Stored entries:
----
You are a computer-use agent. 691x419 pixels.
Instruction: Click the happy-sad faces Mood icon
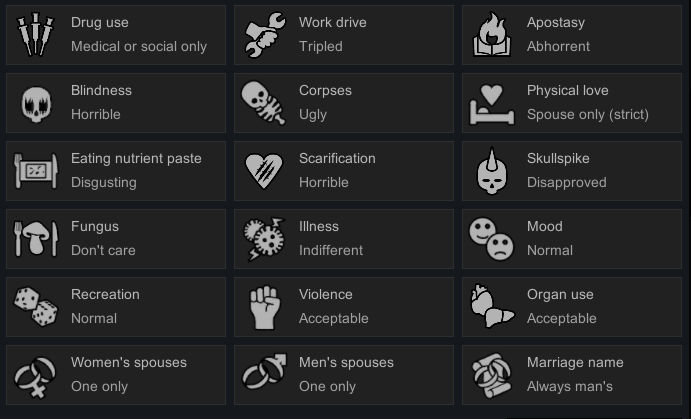click(492, 238)
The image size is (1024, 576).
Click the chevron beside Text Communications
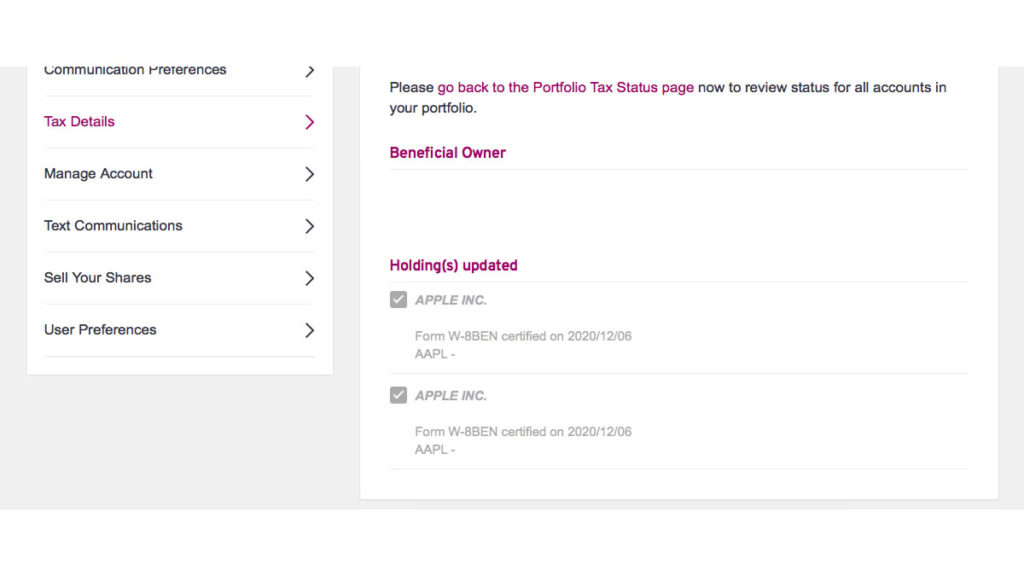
----
Rewrite the records above as a Markdown table with the columns "Row" and "Line." Give each nonblank line its own numbered row, and leave the pictures out.

• _Correct result_
| Row | Line |
|---|---|
| 1 | You are a computer-use agent. 691x419 pixels. |
| 2 | Instruction: Click the happy-sad faces Mood icon |
| 3 | click(492, 238) |
| 4 | The image size is (1024, 576). |
| 5 | Click the chevron beside Text Communications |